Why do people call spiders arachnids?


Spiders are among the most fascinating creatures in the world. They are usually feared and avoided due to their creepy appearance and venomous nature. However, despite their unique features and behavior, many people refer to them as arachnids. This article seeks to explore why spiders are usually classified as arachnids.

What are arachnids?

Arachnids are a class of joint-legged invertebrates that includes spiders, scorpions, ticks, and mites. They are members of the phylum Arthropoda, which is characterized by their hard exoskeletons, jointed limbs, and segmented bodies. Arachnids have two main body parts, the cephalothorax, which contains the head and thorax, and the abdomen. They are usually small in size, and their habitats vary from water to land, and even air.
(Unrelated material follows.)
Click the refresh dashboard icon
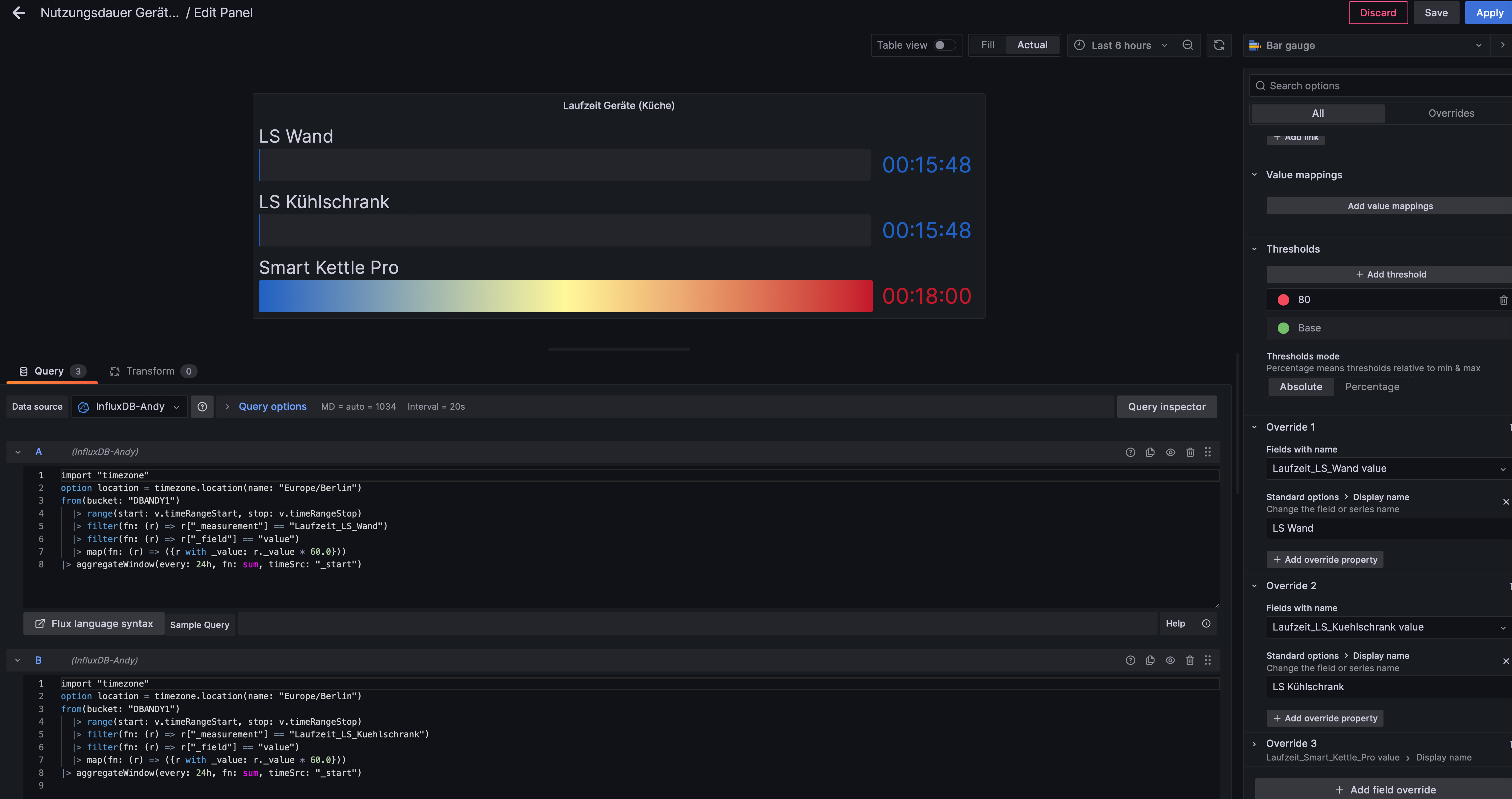This screenshot has width=1512, height=799. click(1219, 45)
Characteristics of arachnids

Arachnids are known for their unique characteristics that distinguish them from other invertebrates. One of the most noticeable features is their eight legs, which they use for walking, jumping, and hunting prey. Unlike insects, which have three body segments, arachnids have two. They also have chelicerae, which are specialized mouthparts that help them inject venom into their prey. Arachnids also have spinnerets, which they use to produce silk, a protein fiber used for web building, reproduction, and protection.

What are spiders?

Spiders are a type of arachnid that belong to the order Araneae. They are characterized by their eight legs, two main body parts, and the ability to produce silk. Spiders are found in almost all habitats worldwide, ranging from deserts, forests, oceans, and even human homes. They are predators that feed on other insects and small animals, and their venom is used to immobilize and digest their prey.
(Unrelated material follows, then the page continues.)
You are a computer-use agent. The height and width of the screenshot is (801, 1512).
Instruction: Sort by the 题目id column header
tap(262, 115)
Similarities between spiders and arachnids

Spiders share many characteristics with other arachnids. They all have an exoskeleton, jointed legs, and segmented bodies. They also have specialized mouthparts called chelicerae, which are used to deliver venom. Spiders and other arachnids also have respiratory systems that consist of book lungs or tracheae, depending on the species.
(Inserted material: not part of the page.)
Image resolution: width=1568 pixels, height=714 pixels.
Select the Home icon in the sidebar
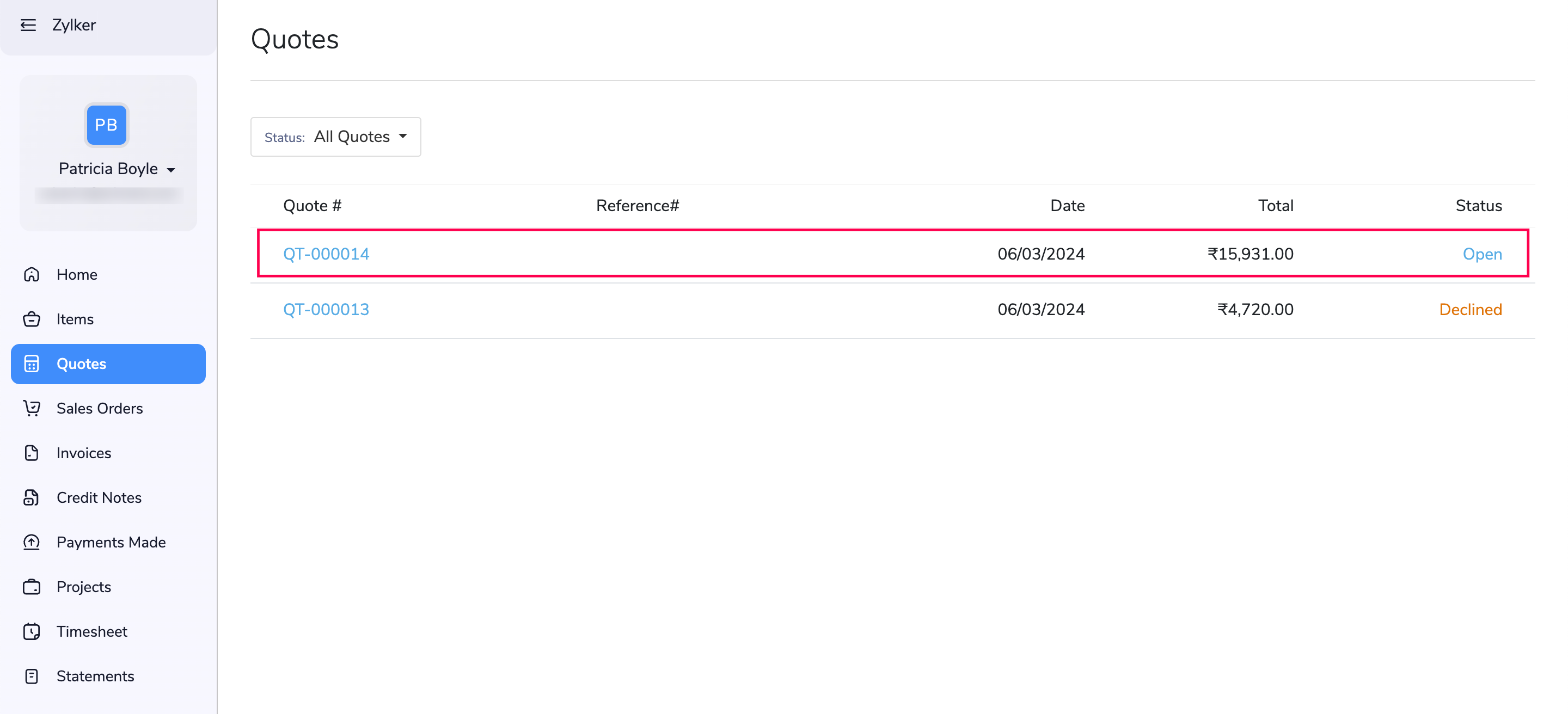pos(32,274)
Differences between spiders and arachnids

While spiders are a type of arachnid, they differ from other members of the class in several ways. Unlike scorpions, ticks, and mites, spiders do not have pincers or claws. They also have an extra pair of spinnerets, which they use to produce different types of silk for various purposes. Spiders are also more diverse in terms of their size, color, and behavior than other arachnids.

Taxonomy of spiders and arachnids

Spiders and other arachnids are classified under the phylum Arthropoda, which is further divided into classes, orders, families, genera, and species. The class Arachnida is divided into eleven orders, including the order Araneae, which comprises all spiders. Within the order Araneae, spiders are further divided into families based on their physical characteristics and behavior.

Misconceptions about arachnids

There are many misconceptions about arachnids, including spiders. Many people believe that all arachnids are venomous, but this is not true. Some arachnids, such as whip scorpions, do not produce venom. Another common misconception is that all spiders build webs to catch prey. While web-building is a common behavior among spiders, not all species do so. Some, like wolf spiders, hunt their prey without using webs.

Why spiders are considered arachnids

Spiders are classified as arachnids because they share many similarities with other members of the class. They have eight legs, two main body segments, chelicerae, spinnerets, and respiratory systems that resemble those of other arachnids. As such, they are considered a distinct order within the class Arachnida.


In conclusion, spiders are classified as arachnids because of their unique physical characteristics and behavior, which are shared with other members of the class. Despite misconceptions about arachnids, spiders are fascinating creatures that play a crucial role in maintaining the ecosystem. Understanding their classification and taxonomy can help us appreciate their significance and importance in the natural world.